Domestic banks inferior to foreign banks
Nguyen Duc Huong, General Director of Lien Viet Bank, when talking about the weak points of domestic banks, said that recently, when Vietnam’s national economy was at its lowest and domestic banks had to refuse many clients because of low liquidity, foreign banks grabbed the opportunity, attracting a lot of big clients.
The reason for this ‘bitter’ situation, according to Huong, is that domestic banks are lacking US$ capital with low interest rates for big projects. Meanwhile, foreign banks have the advantage of powerful capital sources and they are ready to disburse for big projects.
According to Huong, Vietnamese banks are inferior to foreign banks in four things: total asset scale, banking technology, labour force and corporate governance in accordance with international standards.
“We are inferior to foreign banks in all these four factors, which are vital for the operations of a bank,” Huong said, adding that though there are many banks in Vietnam, most are just small scale.
Foreign banks with limitations
Meanwhile, foreign banks complain that their wings will be clipped if new regulations are approved. The draft law on credit institutions’ operations, which is now open for suggestions, says that the credit limit foreign bank branches in Vietnam can provide to one client must not exceed 15 percent of the branch’s equity capital.
The current laws stipulate that the credit limit must not exceed 15 percent of the equity capital of foreign branches’ parent banks.
Foreign bank branches said that if the draft law is approved, they will have only two choices: reduce their credit limits or raise their capital.
Akihiro Saito, General Director of Mizuho Corporate Bank’s branch in Hanoi, said that it is nearly impossible to increase capital at this moment, in the context of the global financial uncertainties.

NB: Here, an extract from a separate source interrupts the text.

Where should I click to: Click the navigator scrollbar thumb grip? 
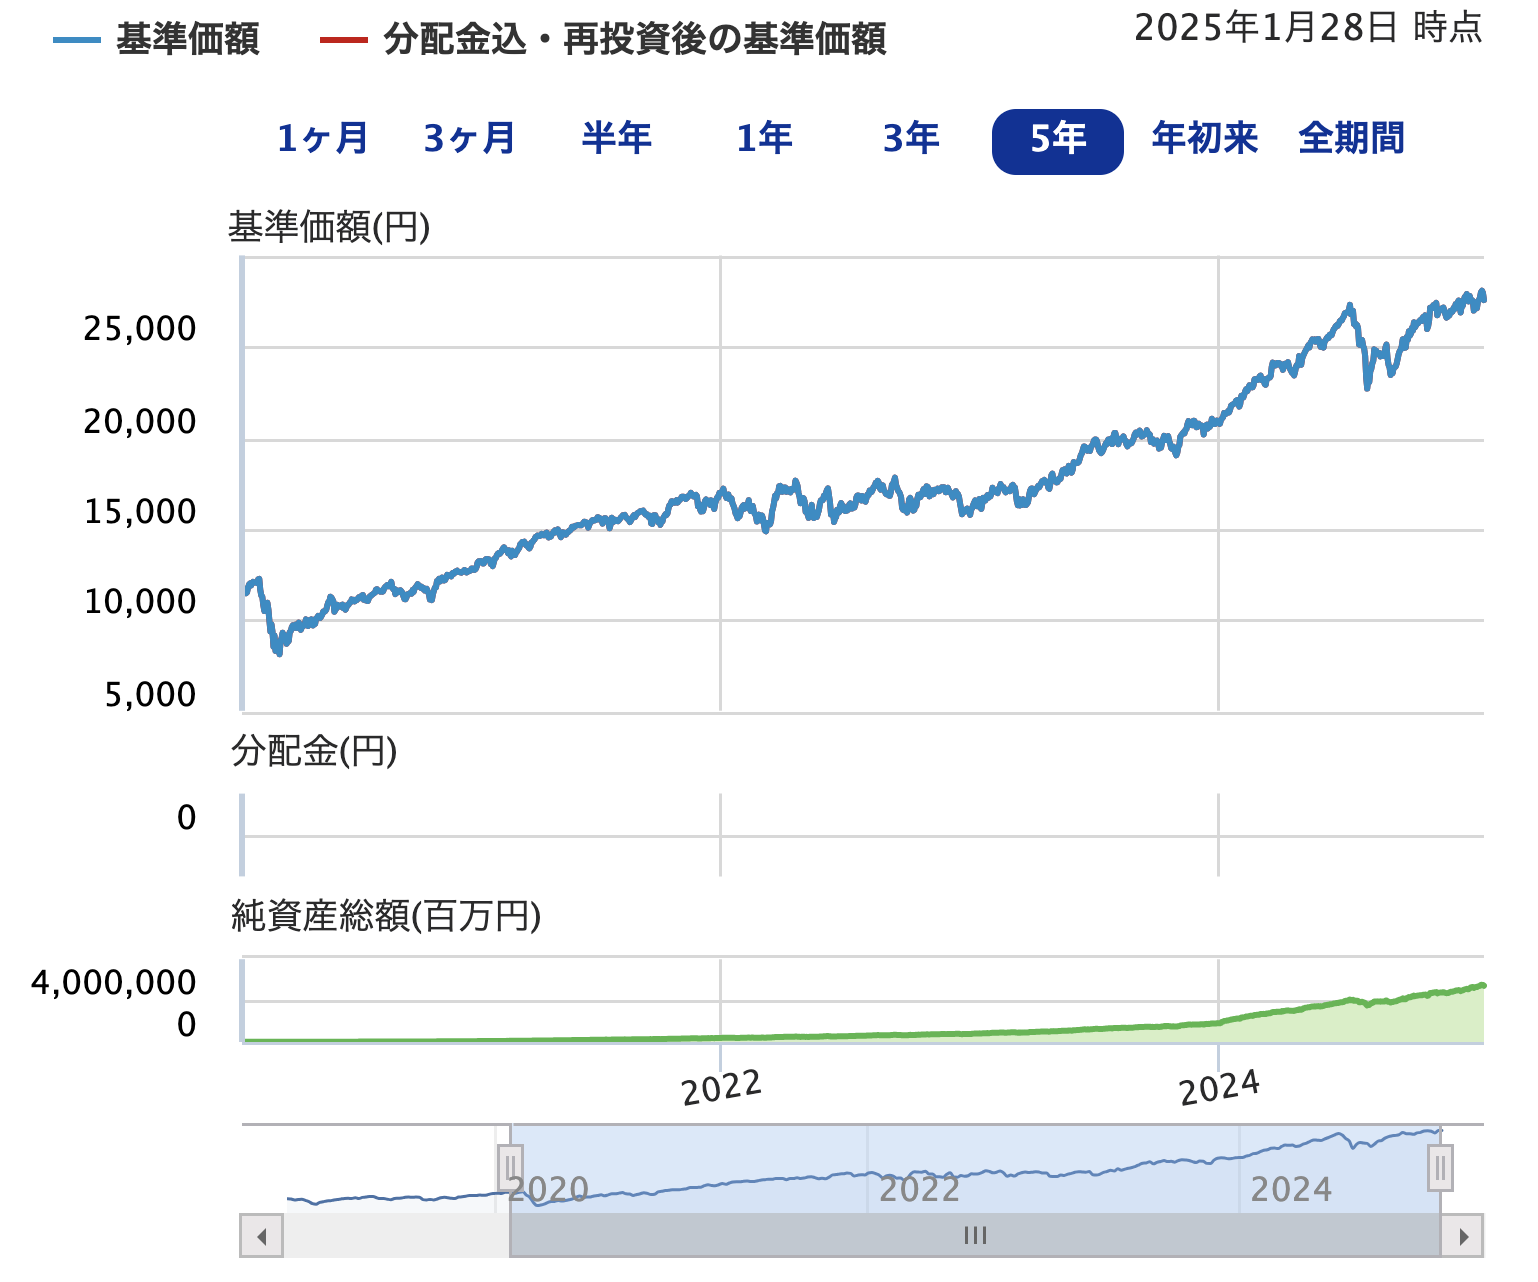click(x=975, y=1236)
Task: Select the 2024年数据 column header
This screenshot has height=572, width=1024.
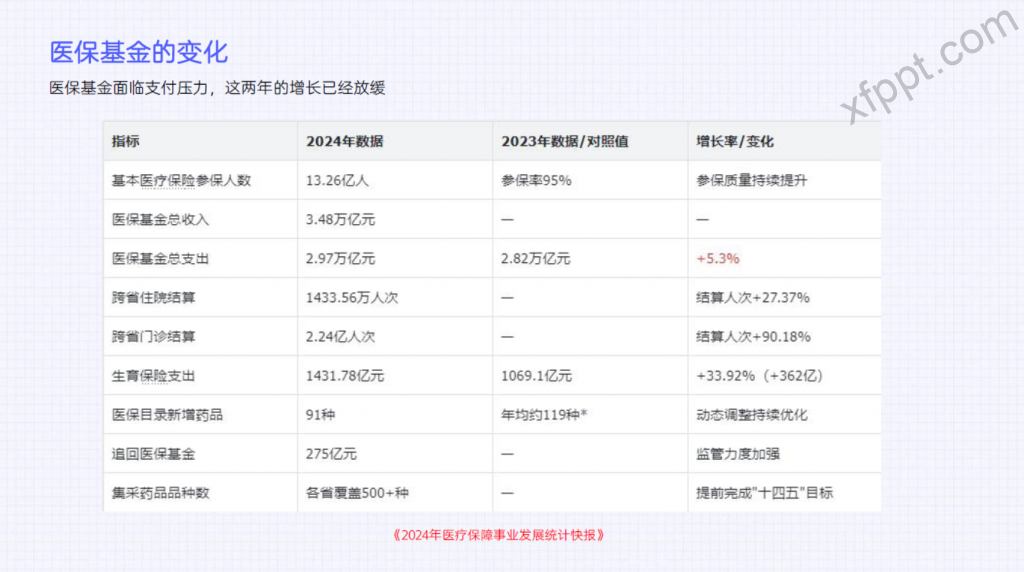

Mr Saito said that if the draft law is approved, this could have negative impacts on Vietnam’s economy in attracting foreign direct investment (FDI) as well as businesses’ operations. Businesses may need capital, but domestic banks will not be able to meet the demand, while foreign banks will not be allowed to provide large enough sums.
Restructuring domestic banks
According to Mr Saito, domestic banks now need to address new risks that may have impacts on the banking system. First of all, high inflation is lurking. Second, risks from the stock market and real estate bubbles. If bubbles burst, this could have very big consequences.
“Domestic banks need to be cautious with the disbursement of loans to fund stock and real estate investments,” he said.
Regarding the bad debt ratio of Vietnam’s banking system, Dr Le Xuan Nghia, senior banking expert, said that the reported bad debt ratio is three percent; it was 14 percent during the 1997-1998 Asian financial crisis.
Nghia emphasised that the thing that Vietnam needs to do now is to restructure the banking system and tighten licencing.